20 janvier : grève des travailleurs de la bibliothèque de Hackney, quartier de Londres ayant environ 300’000 habitants, syndicat Unison.
du 16 janvier au 6 février : les enseignants d’Ecosse engagent des grèves région par région.
18-19 janvier : grève des infirmiers et infirmières du NHS, organisé par le RCN (Royal College of Nursing).
23 janvier : grève des ambulanciers à Londres, dans le Yorkshire, dans le Nord-Ouest, le Nord-Est et le Sud-Ouest, syndicat Unison.
25 janvier : grève des travailleuses et travailleurs d’Amazon BHX 4 à Conventry, syndicat GMB.
26 janvier : grève des physiothérapeutes du NHS, syndicat CSP (Chartered Society of Physiotherapy)
1er février : grève à l’échelle nationale du secteur public, incluant entre autres tout le secteur enseignant secondaire et universitaire.

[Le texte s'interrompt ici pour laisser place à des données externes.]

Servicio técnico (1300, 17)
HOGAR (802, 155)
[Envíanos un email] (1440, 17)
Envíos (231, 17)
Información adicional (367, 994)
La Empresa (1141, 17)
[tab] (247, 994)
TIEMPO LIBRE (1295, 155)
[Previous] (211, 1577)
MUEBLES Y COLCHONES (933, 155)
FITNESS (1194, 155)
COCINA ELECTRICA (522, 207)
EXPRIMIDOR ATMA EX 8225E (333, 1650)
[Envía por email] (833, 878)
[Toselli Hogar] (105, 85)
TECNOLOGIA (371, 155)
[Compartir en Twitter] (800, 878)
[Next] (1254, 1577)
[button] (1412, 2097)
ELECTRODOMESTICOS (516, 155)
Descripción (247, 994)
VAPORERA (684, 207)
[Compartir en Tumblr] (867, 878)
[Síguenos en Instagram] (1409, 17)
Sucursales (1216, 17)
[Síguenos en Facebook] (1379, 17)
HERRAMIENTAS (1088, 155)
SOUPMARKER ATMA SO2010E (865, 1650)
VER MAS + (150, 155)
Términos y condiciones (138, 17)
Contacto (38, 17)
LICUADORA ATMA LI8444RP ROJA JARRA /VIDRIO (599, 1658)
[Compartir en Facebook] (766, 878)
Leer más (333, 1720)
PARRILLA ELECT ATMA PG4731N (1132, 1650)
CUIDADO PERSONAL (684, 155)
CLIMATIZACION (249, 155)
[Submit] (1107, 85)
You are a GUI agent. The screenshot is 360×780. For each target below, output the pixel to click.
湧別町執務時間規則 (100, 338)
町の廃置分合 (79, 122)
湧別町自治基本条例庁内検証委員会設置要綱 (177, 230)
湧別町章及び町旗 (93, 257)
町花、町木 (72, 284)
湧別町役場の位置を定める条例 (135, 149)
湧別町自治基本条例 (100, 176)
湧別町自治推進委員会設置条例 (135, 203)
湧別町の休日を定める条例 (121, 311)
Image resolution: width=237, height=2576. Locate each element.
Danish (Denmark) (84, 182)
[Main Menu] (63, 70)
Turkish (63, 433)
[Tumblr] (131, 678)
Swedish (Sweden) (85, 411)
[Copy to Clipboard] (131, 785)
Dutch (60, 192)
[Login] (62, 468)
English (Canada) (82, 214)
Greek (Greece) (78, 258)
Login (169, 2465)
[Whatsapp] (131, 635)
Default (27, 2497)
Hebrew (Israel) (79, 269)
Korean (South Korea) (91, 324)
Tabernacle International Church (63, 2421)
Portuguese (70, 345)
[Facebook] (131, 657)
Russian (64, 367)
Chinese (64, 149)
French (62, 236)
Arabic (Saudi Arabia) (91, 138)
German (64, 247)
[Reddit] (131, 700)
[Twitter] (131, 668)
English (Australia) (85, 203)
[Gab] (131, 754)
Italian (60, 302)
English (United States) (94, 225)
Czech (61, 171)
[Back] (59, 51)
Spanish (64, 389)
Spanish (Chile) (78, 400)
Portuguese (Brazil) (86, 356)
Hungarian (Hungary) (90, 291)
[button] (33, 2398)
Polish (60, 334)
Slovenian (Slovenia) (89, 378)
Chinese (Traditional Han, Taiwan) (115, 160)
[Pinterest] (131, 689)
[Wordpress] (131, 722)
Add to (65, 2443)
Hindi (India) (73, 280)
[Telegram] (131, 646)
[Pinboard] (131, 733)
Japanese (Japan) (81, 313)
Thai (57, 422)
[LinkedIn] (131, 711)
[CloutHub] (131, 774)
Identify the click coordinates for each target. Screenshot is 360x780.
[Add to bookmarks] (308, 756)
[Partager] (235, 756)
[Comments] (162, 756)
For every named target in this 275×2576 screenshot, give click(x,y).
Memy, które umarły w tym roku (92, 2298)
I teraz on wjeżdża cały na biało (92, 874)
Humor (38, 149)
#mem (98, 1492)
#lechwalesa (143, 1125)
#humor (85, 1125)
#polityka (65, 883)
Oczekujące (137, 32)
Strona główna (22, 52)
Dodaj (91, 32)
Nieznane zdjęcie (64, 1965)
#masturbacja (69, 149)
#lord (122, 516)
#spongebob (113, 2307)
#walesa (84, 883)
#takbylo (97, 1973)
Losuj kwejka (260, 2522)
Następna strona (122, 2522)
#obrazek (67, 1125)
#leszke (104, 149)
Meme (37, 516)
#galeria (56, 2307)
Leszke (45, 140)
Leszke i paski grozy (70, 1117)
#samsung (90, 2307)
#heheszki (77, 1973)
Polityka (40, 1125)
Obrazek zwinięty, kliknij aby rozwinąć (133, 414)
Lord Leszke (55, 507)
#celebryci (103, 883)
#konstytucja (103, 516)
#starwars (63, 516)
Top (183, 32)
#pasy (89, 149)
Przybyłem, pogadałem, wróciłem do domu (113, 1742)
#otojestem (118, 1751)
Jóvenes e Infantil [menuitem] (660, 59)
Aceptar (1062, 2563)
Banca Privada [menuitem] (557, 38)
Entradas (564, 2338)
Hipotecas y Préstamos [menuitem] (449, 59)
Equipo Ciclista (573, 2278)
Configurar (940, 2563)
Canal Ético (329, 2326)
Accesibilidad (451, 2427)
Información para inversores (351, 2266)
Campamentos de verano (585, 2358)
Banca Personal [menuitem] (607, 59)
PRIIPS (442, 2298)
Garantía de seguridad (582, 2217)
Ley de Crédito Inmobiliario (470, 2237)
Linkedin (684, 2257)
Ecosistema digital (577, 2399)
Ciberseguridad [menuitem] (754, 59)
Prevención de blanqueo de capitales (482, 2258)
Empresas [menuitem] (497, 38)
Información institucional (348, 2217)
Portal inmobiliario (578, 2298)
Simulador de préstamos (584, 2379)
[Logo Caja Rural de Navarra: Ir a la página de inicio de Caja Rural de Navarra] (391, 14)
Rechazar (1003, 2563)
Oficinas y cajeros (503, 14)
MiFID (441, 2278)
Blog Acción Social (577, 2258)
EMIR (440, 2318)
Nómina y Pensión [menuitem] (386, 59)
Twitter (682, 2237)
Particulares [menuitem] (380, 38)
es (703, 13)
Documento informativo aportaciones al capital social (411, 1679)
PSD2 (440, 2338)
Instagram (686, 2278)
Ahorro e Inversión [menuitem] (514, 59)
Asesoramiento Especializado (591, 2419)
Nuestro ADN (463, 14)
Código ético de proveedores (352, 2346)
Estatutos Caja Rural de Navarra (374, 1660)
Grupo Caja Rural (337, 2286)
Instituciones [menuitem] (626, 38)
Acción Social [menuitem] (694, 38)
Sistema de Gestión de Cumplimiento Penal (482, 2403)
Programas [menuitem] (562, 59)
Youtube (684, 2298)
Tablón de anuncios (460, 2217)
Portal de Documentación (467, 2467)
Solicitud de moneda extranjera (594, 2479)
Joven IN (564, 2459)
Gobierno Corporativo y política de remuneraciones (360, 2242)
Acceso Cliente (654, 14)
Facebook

1er et 3 février : grève des conducteurs de train de la société d’exploitation des trains de voyageurs de Grande-Bretagne, syndicat UK Train Drivers’ Union.
6-7 février : grève dans le NHS, RCN.
9 février : grève des physiothérapeutes.
14 février : grève des enseignants et du secteur administratif de l’enseignement dans le Pays de Galles, syndicat NEU.
28 février : grève des enseignants dans la région du Nord, du Nord-Ouest, du Yorkshire et du Humber (estuaire maritime de la côte est du Nord de l’Angleterre).